In here we estimate hydrogeological parameters of fractured fluid collector using water level variations caused by Earth tides. Main hydrogeological parameters, such as transmissivity, specific storage and porosity, are usually estimated with aquifer tests and core samples investigations in a lab. Nevertheless we usually have to control them in the course of wellbore operating that may strongly affect massif mode of deformation and therefore change aquifer state. Prompt response to such variations might be significant for hydrocarbons mining, improvement of urban environment, construction works in unstable regions, etc.

Hsieh et al (1987) showed that aquifer transmissivity could be found on base of phase shift between the water level variations and the pressure head variations. In [Cooper et al, 1965] the pressure head variations were linked with the amplitude of the vertical component of ground motion. Authors of these papers consider isotropic and homogeneous aquifers and have rather good correlation between theoretical and experimental results.

We applied noted above approach to the water saturated fractured hydrocarbon collector with transmissivity of about 4 m²/day and non-periodical level variations up to 160 mm per day with tidal peak-to-peak amplitude about 30-32 mm. Observation area is located within the territory of the Mikhnevo Geophysical Observatory in the central part of the Russian Platform, 80 km to the South from Moscow. We found that the phase shift between tidal water level oscillations and theoretically calculated ground motion strongly varied especially in the time intervals of high flow rate in the aquifer. Thus critically significant was to choose time intervals when proposed approach is suitable that is aquifer regime might be considered as quasi-stable.
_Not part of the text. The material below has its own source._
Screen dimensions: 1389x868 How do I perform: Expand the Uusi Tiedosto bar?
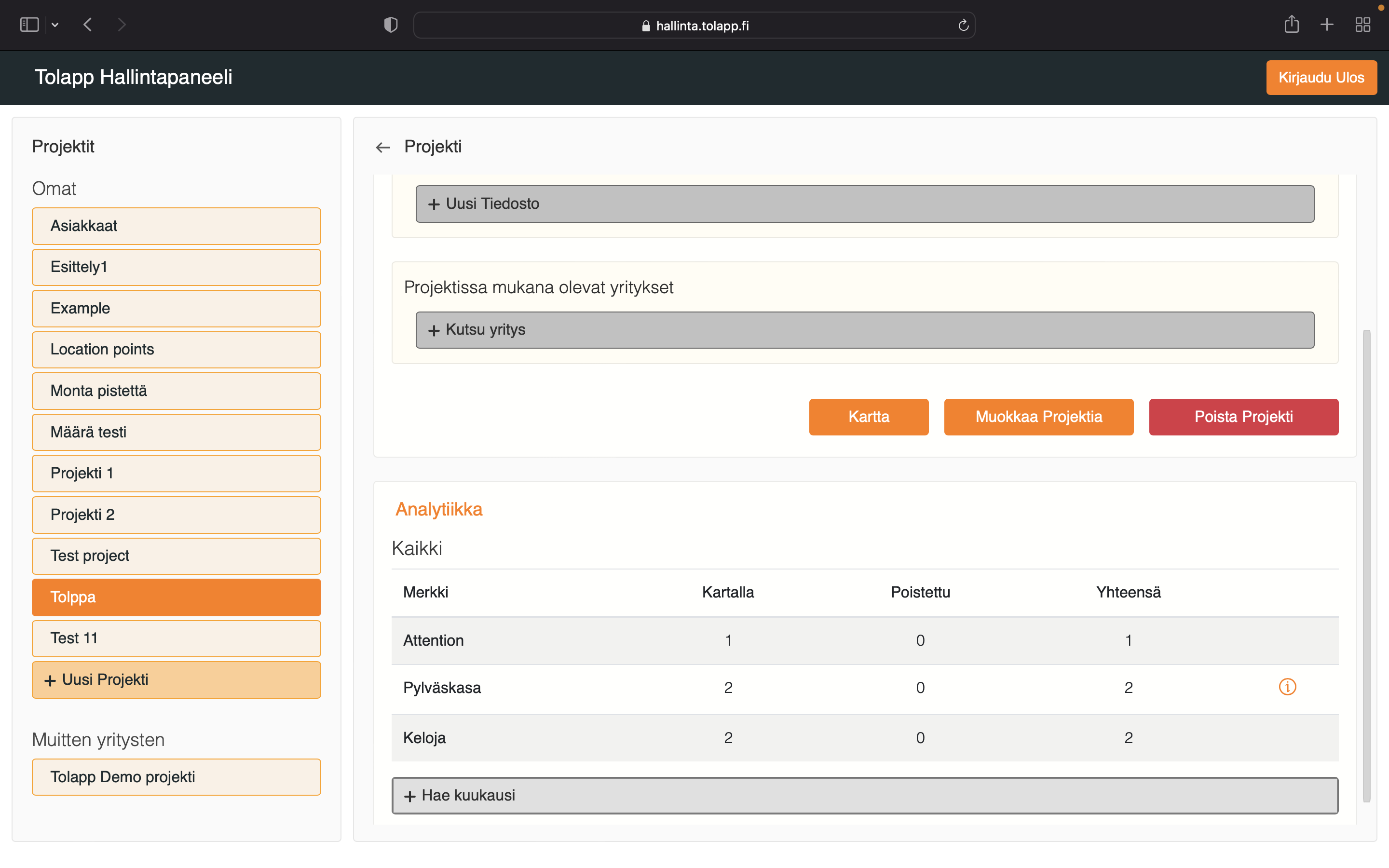864,204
For most of such time intervals phase shift was about (-5.5˚) - (-3˚) that corresponds to transmissibility of about 1.5-3 m²/day according to calculations as offered in [Hsieh et al, 1987]. This value is close to what was estimated with aquifer test and the difference can be associated with complex fractured-porous structure of the aquifer.

For the same time intervals water level variations to ground motion tidal amplitude ratio (amplification factor) was considered to estimate aquifer porosity that was found to be about 20-22% and corresponded with known values for limestones.

Real aquifer is a complex system that can strongly evolve either in the course of wellbore operating or due to technogenic or natural impact. Precise passive monitoring of aquifer parameters can aim at both fundamental purposes, including hydrogeological influence on fractured and unstable areas, and applied research in engineering and mining areas.

Suggested approach is supposed to be more precise in case of consideration of causes of flow rate change and possible dependence on absolute pressure head value.

This work was supported by the Russian Science Foundation (Project No. 14-17-00719).